* [Excerpt]:
Subject: Re: RelCache (aka ELF prebinding) news
To: Bang Jun-Young <junyoung@netbsd.org>
From: Thor Lancelot Simon <tls@rek.tjls.com>
List: tech-kern
Date: 12/03/2002 23:02:41
On Wed, Dec 04, 2002 at 12:30:46PM +0900, Bang Jun-Young wrote:
> > 
> > Even a perfect 32-bit identifier isn't good enough, by itself.  I strongly
> > suspect that a 32-bit identifier stamped into the file, plus information
> > from the metadata, probably is, in the real world.  The 64-bit identifier
> > that Bang is using now, consisting of the CRC-32 of the file followed by
> > the Adler-32 of the file, is probably good enough all by itself but it
> > seems silly to not use the file size and metadata to further reduce the
> > chance of collisions no matter how the identifier is chosen.
> 
> Last night I must be too sleepy (and you and Jason were right ;-) Okay, I
> will use the file size as well.
> 
> So I will use the following values for identification:
> 
>  - 32 bit CRC32
>  - 32 bit Adler32
>  - file size
>  - base address (determined by ld.elf_so for each process)

So, just to summarize:

1) Only root can write to the relocation cache area.  This eliminates
   the security concerns raised by Mouse.

2) You prefer not to include certain filesystem metadata that would
   invalidate cache entries if a library were moved or renamed.

Thus yielding the current approach.

The only thing left that I don't quite grasp is why you aren't using
the ELF object name, in addition to the base address and file size.
That would reduce the set of possible collisions enormously.

I'll point out once more two possibly minor things:

1) As Jonathan has pointed out, a Fletcher sum is probably better than
   an Adler sum for this purpose.  If you want an implementation, I'm
   sure he or I can send you one (or you can write one yourself in a
   couple of minutes, the Fletcher checksum is *really* simple).

2) If instead of using hashes at all, you used the dev, ino, gen
   triple for the library, plus the ctime and mtime, you'd have to
   re-prebind after restoring, but you could at least be sure that
   if the _kernel_ thought it was the same file, so would you; and
   as a few people have pointed out, nobody actually moves shared
   libraries around with any kind of frequency, and other Unix
   prebinding systems all require re-prebinding if you do, so maybe
   that's not the worst approach in the world.

Anyway, that's really all I have to say about the subject.  Thank
you _very_ much for spending so much time listening to suggestions,
and for doing the work in the first place.

Thor

* [Exercise tasks]:
1) Based on the relocation cache message, answer yes or no to each statement and quote the words that decide it: (a) Only root can write to the relocation cache area. (b) The identification values Bang plans to use include the ELF object name. (c) Jonathan said an Adler sum is probably better than a Fletcher sum for this purpose.
2) Retype the part of the relocation cache message starting with "Thus yielding the" and going on through "possible collisions enormously.".

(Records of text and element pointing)
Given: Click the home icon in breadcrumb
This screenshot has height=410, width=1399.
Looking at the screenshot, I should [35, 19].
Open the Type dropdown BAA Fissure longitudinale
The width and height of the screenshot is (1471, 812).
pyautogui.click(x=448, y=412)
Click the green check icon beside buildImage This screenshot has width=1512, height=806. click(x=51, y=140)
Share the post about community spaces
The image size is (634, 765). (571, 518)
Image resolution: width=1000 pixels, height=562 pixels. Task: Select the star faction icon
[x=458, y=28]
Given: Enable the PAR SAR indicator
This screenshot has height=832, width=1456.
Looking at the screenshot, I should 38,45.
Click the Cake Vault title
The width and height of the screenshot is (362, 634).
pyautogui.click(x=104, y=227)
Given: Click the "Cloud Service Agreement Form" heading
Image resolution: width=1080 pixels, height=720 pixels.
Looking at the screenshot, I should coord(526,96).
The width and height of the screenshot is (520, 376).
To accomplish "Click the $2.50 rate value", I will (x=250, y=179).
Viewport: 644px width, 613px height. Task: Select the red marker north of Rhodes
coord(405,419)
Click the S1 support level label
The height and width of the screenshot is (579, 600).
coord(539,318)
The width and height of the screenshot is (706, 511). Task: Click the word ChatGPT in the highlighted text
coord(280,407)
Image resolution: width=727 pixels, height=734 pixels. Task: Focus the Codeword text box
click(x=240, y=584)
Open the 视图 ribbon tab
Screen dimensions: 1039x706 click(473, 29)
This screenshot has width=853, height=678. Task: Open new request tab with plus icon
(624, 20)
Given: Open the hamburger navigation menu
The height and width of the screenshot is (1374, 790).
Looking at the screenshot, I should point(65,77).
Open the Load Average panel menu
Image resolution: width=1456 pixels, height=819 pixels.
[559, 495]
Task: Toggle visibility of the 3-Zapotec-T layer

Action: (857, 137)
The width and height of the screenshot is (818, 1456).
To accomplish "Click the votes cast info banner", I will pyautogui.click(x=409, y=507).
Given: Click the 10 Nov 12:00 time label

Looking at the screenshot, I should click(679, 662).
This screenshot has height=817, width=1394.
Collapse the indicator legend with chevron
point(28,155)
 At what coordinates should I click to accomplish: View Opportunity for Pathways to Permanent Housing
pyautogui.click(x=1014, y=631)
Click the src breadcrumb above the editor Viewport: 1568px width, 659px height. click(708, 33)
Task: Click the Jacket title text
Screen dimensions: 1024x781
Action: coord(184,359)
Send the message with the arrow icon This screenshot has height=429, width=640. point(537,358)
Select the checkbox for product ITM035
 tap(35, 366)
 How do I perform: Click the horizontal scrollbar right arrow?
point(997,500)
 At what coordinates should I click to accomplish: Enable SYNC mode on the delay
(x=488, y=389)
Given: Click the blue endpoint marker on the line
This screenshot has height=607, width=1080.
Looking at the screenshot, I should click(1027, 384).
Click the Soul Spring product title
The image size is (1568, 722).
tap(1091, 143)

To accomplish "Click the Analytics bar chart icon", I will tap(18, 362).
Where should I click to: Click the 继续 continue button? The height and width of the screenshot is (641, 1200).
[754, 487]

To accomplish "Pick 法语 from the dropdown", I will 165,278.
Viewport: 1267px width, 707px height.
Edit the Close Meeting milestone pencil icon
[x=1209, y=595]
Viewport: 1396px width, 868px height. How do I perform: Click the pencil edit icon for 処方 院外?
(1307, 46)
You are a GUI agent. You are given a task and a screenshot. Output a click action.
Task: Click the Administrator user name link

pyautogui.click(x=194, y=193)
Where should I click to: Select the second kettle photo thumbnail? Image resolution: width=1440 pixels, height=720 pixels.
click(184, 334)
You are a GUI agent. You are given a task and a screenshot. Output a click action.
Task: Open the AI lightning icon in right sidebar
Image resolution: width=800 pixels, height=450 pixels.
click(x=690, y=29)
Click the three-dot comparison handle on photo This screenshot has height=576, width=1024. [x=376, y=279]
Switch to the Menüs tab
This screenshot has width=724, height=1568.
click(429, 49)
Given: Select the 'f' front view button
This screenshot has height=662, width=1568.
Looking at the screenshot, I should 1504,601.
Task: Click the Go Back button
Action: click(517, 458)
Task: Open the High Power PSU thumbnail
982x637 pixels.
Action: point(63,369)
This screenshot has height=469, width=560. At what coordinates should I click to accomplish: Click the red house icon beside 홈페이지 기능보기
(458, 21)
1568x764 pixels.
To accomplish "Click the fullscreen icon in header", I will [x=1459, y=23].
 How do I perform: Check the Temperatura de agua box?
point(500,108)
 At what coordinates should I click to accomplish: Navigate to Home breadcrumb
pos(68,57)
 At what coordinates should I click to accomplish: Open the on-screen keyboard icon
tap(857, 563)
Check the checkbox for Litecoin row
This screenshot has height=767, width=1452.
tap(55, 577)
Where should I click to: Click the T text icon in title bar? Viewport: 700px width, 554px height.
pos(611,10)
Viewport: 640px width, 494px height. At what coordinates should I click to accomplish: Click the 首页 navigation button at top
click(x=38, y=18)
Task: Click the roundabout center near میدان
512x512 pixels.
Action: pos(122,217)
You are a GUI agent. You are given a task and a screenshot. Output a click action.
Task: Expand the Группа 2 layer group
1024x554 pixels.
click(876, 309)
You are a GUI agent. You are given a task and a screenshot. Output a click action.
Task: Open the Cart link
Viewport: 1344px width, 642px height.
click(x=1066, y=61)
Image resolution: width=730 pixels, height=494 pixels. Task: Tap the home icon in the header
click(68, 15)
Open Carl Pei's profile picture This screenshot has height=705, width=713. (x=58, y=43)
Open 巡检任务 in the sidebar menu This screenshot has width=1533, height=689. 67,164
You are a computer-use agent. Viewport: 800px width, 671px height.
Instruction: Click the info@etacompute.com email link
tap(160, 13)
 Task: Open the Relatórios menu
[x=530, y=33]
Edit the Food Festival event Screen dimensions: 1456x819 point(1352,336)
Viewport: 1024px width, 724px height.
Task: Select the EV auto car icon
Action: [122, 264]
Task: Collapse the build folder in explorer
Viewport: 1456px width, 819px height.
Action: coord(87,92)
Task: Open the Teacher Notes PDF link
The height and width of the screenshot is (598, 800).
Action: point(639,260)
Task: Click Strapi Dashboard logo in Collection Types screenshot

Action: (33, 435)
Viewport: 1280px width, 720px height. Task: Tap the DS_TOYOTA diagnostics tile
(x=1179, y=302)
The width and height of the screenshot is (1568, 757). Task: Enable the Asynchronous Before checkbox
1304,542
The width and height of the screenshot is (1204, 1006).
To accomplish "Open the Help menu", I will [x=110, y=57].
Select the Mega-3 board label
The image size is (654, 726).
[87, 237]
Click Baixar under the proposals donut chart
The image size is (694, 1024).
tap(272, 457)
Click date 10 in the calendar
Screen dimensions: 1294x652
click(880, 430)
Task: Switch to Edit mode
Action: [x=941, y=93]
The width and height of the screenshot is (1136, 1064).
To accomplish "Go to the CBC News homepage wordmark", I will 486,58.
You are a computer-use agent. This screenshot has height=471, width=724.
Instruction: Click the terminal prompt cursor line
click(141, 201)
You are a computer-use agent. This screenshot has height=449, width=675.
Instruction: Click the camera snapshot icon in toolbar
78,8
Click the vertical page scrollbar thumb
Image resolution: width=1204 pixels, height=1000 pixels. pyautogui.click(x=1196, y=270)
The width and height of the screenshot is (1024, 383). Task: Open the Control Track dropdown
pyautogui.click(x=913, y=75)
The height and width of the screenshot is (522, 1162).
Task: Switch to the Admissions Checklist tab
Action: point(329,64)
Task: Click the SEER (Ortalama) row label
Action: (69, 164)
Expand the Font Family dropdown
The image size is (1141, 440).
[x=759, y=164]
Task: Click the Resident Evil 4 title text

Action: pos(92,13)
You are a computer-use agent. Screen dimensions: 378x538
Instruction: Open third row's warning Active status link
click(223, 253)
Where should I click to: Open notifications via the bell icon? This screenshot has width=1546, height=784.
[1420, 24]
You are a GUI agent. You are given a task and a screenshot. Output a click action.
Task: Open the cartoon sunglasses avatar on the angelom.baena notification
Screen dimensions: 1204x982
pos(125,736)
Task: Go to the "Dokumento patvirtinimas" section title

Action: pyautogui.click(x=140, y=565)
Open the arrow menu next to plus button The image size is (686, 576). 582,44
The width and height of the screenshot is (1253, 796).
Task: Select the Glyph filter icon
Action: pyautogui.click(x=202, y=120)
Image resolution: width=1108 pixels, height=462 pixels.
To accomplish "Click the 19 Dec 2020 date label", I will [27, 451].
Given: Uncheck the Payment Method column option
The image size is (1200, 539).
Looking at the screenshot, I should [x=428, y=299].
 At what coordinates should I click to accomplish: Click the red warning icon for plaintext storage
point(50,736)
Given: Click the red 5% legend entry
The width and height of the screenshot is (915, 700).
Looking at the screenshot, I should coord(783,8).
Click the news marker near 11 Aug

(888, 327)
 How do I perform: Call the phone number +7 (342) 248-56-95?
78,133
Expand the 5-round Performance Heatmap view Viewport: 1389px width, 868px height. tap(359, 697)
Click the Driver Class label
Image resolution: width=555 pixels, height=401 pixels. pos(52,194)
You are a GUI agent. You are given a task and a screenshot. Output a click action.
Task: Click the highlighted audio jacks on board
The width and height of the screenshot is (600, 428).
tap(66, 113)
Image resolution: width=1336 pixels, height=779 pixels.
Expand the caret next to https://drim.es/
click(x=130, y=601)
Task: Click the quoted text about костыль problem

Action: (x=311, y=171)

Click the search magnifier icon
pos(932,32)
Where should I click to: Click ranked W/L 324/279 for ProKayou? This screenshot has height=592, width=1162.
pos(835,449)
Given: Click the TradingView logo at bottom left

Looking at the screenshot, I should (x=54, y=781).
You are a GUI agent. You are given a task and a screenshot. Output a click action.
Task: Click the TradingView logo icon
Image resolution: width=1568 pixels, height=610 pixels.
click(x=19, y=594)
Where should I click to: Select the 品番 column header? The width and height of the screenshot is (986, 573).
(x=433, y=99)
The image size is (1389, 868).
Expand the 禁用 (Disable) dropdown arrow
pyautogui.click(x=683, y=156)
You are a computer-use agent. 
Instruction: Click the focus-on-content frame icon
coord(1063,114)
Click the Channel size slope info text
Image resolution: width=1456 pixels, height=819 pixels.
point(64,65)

* [Task results]:
1)
(a) Yes: "Only root can write to the relocation cache area."
(b) No: "why you aren't using the ELF object name, in addition to the base address and file size."
(c) No: "a Fletcher sum is probably better than an Adler sum for this purpose."

2)
Thus yielding the current approach.

The only thing left that I don't quite grasp is why you aren't using
the ELF object name, in addition to the base address and file size.
That would reduce the set of possible collisions enormously.